Un lémurien de Madagascar, de la taille d’un écureuil, a donné aux scientifiques de nouvelles preuves sur les origines du VIH et ouvert de nouvelles pistes de recherche prometteuses.
Robert Shafer, auteur principal des recherches, a expliqué à IRIN/PlusNews que cette découverte était « un des principaux maillons manquants » nécessaires pour comprendre les antécédents évolutionnaires des virus liés au VIH.
L’on s’accorde généralement à dire que les deux souches de VIH susceptibles d’être contractées par l’homme (VIH-1 et VIH-2) lui ont été transmises par des primates d’Afrique, et que ces primates étaient porteurs de la maladie depuis un million d’années, tout au plus. Mais la découverte d’un virus semblable au VIH dans le patrimoine génétique du petit microcèbe, un lémurien minuscule, que l’on ne trouve qu’à Madagascar, est venue bouleverser cette conviction.
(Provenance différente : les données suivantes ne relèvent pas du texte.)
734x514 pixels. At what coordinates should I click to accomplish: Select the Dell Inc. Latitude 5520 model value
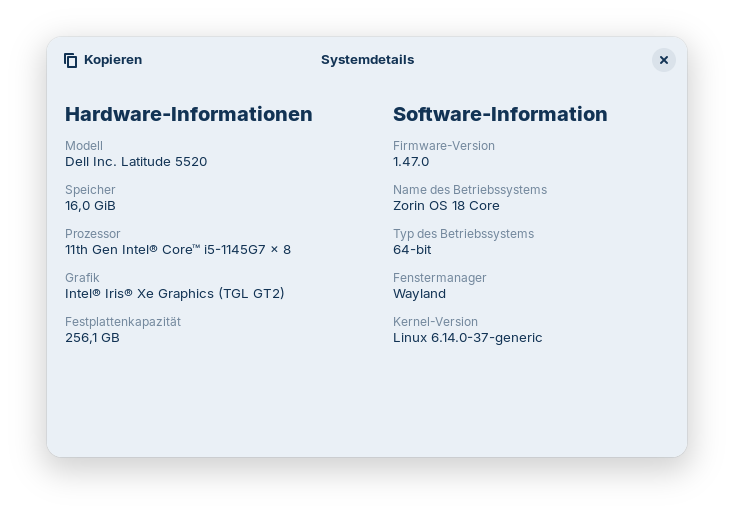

Ces nouvelles conclusions, publiées dans les Actes de l’Académie nationale des sciences, le 1er décembre, laissent penser que les lentivirus, la famille de virus à laquelle appartiennent les virus VIH-1 et VIH-2, sont présents chez les primates depuis au moins 14 millions d’années. En ce temps-là, l’île de Madagascar, située dans l’océan Indien, était encore rattachée, pour la dernière fois, à l’Afrique continentale, et la maladie pouvait donc encore être transmise aux lémuriens.
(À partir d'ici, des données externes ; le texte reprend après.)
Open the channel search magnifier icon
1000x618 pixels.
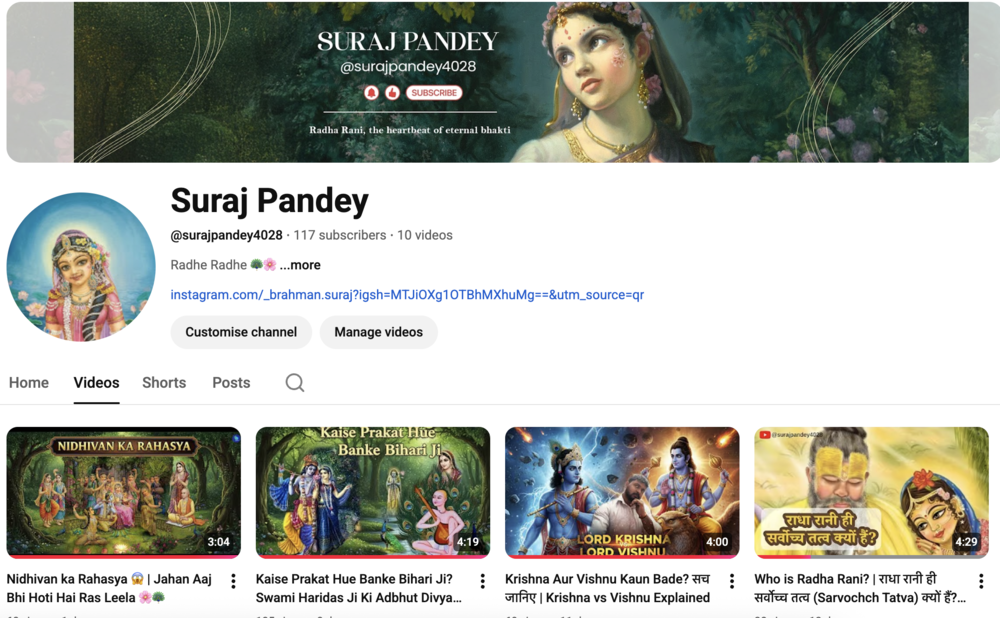pos(295,383)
« Notre découverte suppose que les lentivirus des primates existent à Madagascar depuis longtemps et qu’ils circulent peut-être encore là-bas », a expliqué à IRIN/PlusNews Robert Gifford, chercheur spécialiste des maladies infectieuses à la Stanford School of Medicine et directeur des recherches.
« Étant donné que Madagascar a toujours été très isolé tout au long de son histoire évolutionnaire, on ignore comment ces virus pourraient exister à la fois là-bas et en Afrique, à moins qu’ils n’existent en effet depuis plusieurs millions d’années ». Ainsi, les scientifiques pensent aujourd’hui que les lentivirus existent peut-être depuis au moins 50 millions d’années, et qu’ils peuvent être décelés chez les primates des quatre coins de la planète.
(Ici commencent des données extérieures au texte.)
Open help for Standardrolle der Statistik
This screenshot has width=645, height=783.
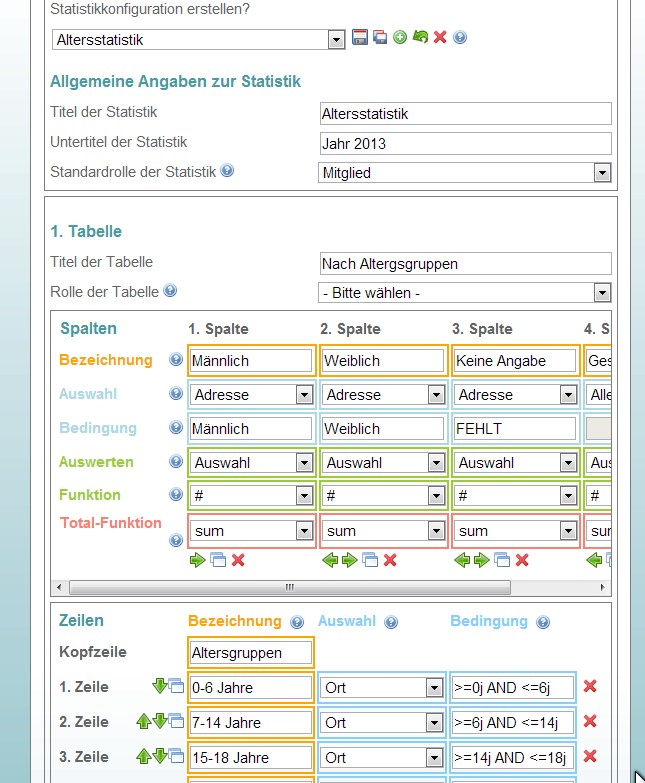coord(227,171)
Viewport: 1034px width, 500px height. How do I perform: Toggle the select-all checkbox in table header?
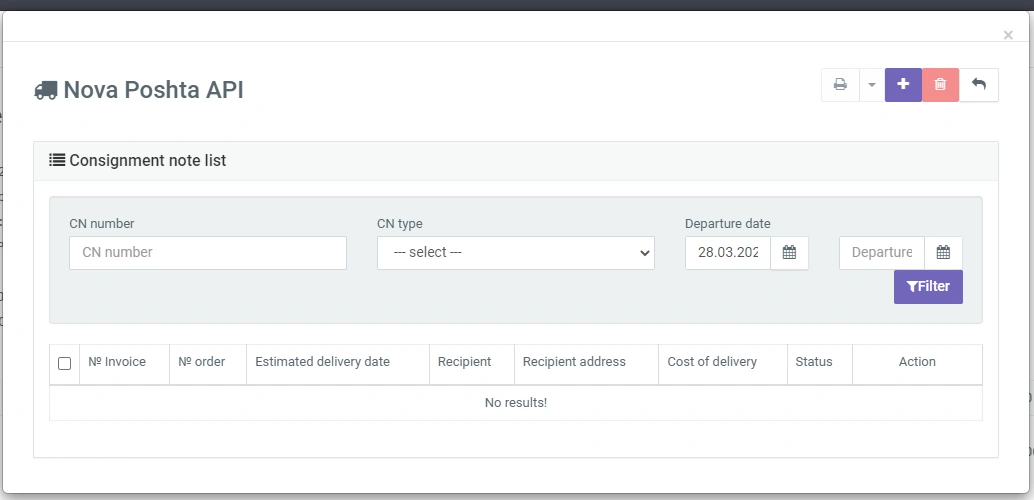65,363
Définir les bons contextes écologiques et évolutionnaires
Plus de 25 millions de personnes dans le monde ont succombé des suites d’infections opportunistes liées au sida depuis la découverte du VIH, aux Etats-Unis, il y a 27 ans. Les deux tiers des 33 millions de personnes atteintes du VIH dans le monde vivent en Afrique subsaharienne, mais à ce jour, le taux de prévalence du VIH à Madagascar est resté inférieur à un pour cent.
La prévalence de la syphilis et d’autres maladies sexuellement transmissibles porte néanmoins à croire que le virus pourrait se propager rapidement. Il est peu probable que les conclusions des recherches menées dernièrement à l’université Stanford changent radicalement le cours des recherches sur le VIH et le sida à court terme, mais elles devraient avoir des conséquences majeures sur la compréhension globale qu’ont les scientifiques du virus.
« Si nous voulons un jour réellement comprendre le lien entre les lentivirus et la maladie, évaluer le risque de voir de nouvelles épidémies se déclarer, et exploiter les défenses naturelles du corps pour prévenir et contrôler les infections au VIH, nous devons d’abord définir les bons contextes écologiques et évolutionnaires », a déclaré M. Gifford.
Selon celui-ci, les lentivirus décelés dans le patrimoine génétique du petit microcèbe sont des « fossiles moléculaires », qui montrent à quoi ressemblaient ces virus il y a plusieurs centaines de milliers d’années, voire plusieurs millions d’années. Un aperçu important, puisqu’il permet aux scientifiques de comprendre les fonctions des différents gènes qui composent le virus, et d’évaluer les limites de l’adaptation de ce virus et ses vulnérabilités potentielles ; autant d’informations qui pourraient servir à élaborer de nouvelles méthodes de prévention et de traitement des infections chez l’homme.
Pour M. Gifford, néanmoins, tout cela n’est qu’un début. « Comme beaucoup de choses dans le domaine des sciences, nos conclusions soulèvent autant de questions qu’elles apportent de réponses », a-t-il expliqué. « Mais l’important, c’est qu’elles révèlent quelque chose de nouveau et de complètement inattendu sur le lien évolutionnaire entre les primates et les lentivirus ».